Na prática, com a margem de tolerância, a meta fica em 0,25%. A decisão foi correta, porque o arcabouço já não é uma regra fiscal muito bem desenhada, assim como não era teto de gastos. Se já no primeiro ano mudasse a regra, seria muito ruim para a credibilidade. É verdade que o mercado não acredita no déficit zero, aposta em algo como 0,8% (do PIB, o que significa algo perto de R$ 80 bilhões). Mas tem um bônus. Se não for 0,25%, e ficar entre 0,4% e 0,5%, vai ficar claro que houve esforço e o governo tende a ser premiado, do ponto de vista de mercado, o que significa menos pressão no câmbio e no juro longo. A pressão para mudar meta já vinha mais da ala política, que teme a necessidade de contingenciamento (cortes nas despesas previstas em orçamento). Longe de mim ter posição fiscalista ultraortodoxa, mas o Brasil precisa de um superávit primário de 1% para manter a dívida pública estável. Quanto mais tempo ficar abaixo disso, mais a dívida continua subindo. É incontornável. Para alguns, o certo seria fazer o ajuste só com corte de despesas, acho que o ideal é uma combinação de de cortes e aumentos de receita.

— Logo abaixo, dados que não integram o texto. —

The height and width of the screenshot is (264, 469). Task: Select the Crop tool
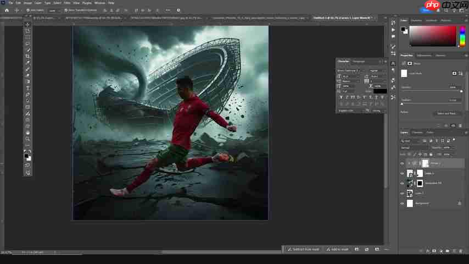coord(27,56)

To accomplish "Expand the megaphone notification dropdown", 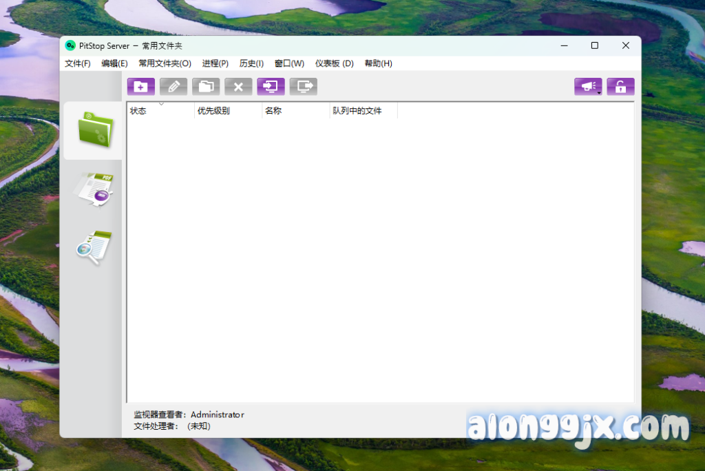I will tap(588, 87).
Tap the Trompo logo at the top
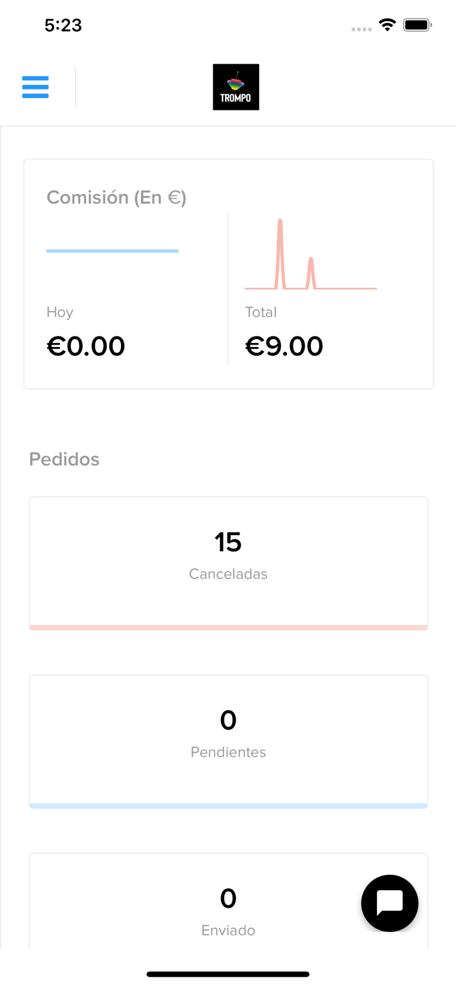The width and height of the screenshot is (456, 986). [x=236, y=86]
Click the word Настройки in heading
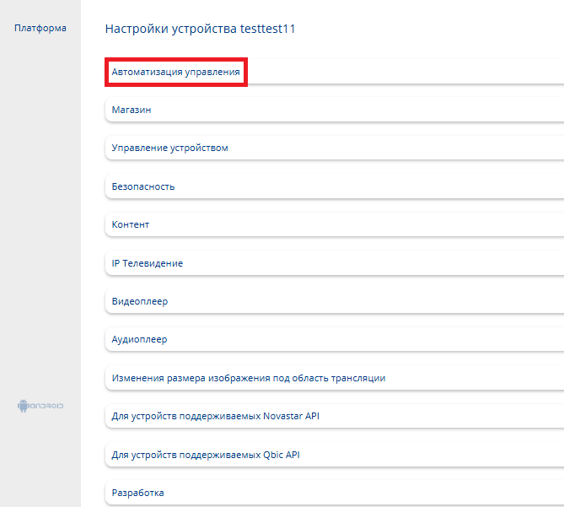 coord(132,29)
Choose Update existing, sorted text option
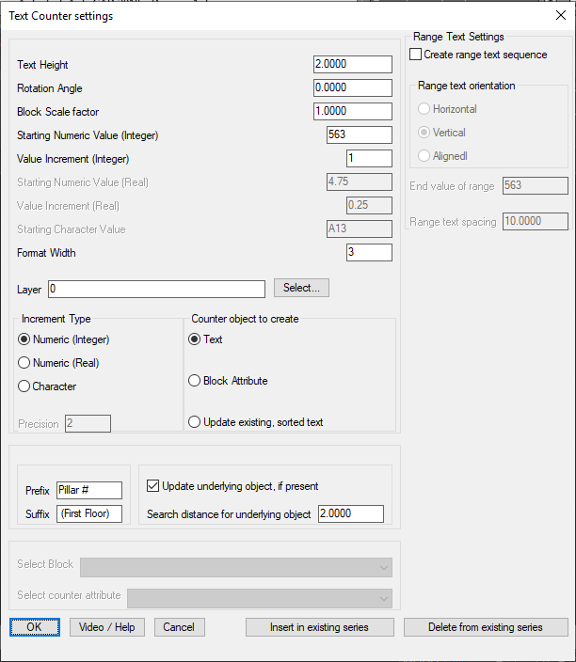Viewport: 576px width, 662px height. click(x=196, y=422)
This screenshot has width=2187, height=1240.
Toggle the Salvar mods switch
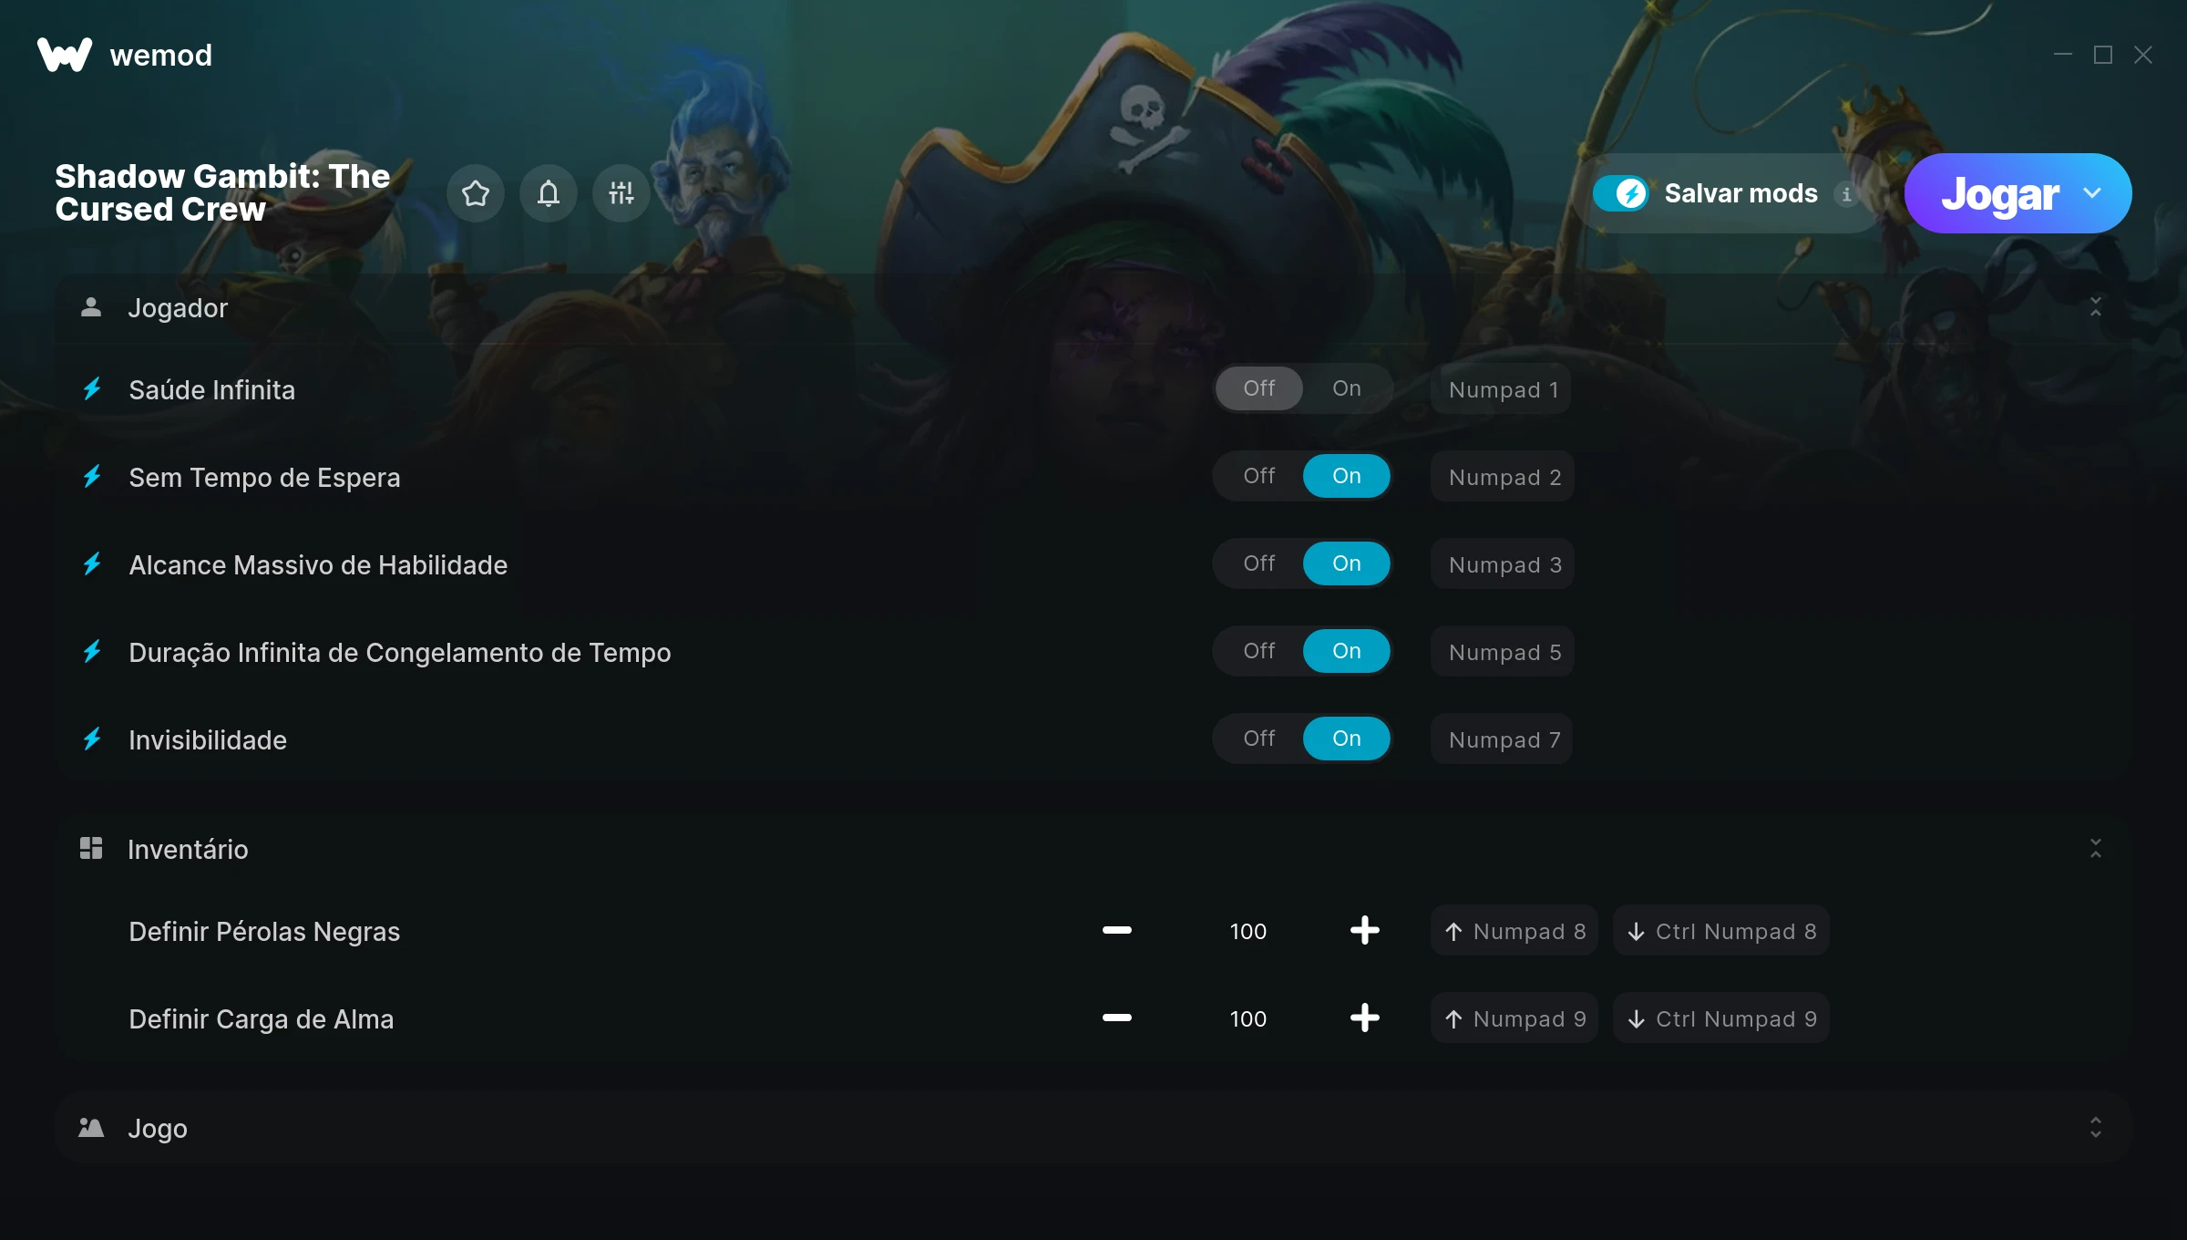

E não existe possibilidade de cortar despesas?
Uma das coisas que chamam atenção no orçamento de 2024 é que, com o fim do teto de gastos, as despesas de saúde e educação deixam de ter um piso corrigido pela inflação e volta a ser vinculadas à receita. Como o governo vai fazer um aumento de carga ao redor de 1,7% do PIB, vão aumentar as despesas com saúde e educação, o que por sua vez significa mais esforço para entregar a meta de resultado primário. Se o governo já tivesse aprovado a mudança de vinculações neste ano, em vez de gastar R$ 327 bilhões em 2024 para cumprir os mínimos, poderia gastar R$ 280 bilhões, aplicando um critério como inflação mais crescimento populacional. Ganharia um espaço de R$ 42 bilhões e não precisaria fazer tanto esforço para atingir o resultado.
E não há previsão de mudança?
Haddad chegou a dizer, no primeiro semestre, que enviaria uma PEC para resolver isso, mas pelo jeito vai esperar até 2024. É um problema sério, porque gera ineficiência, atrapalha o planejamento, o Ministério da Saúde fica com um orçamento fictício, que só saberá se terá mesmo no final do ano que vem. E quando se corre para gastar, quase sempre gasta mal. A vinculação de despesas a receita é a pior possível. Não acho que tem de desvincular, fazer base zero, porque aí só vai ter emenda parlamentar e viaduto em véspera de eleição, mas pode ser mais racional.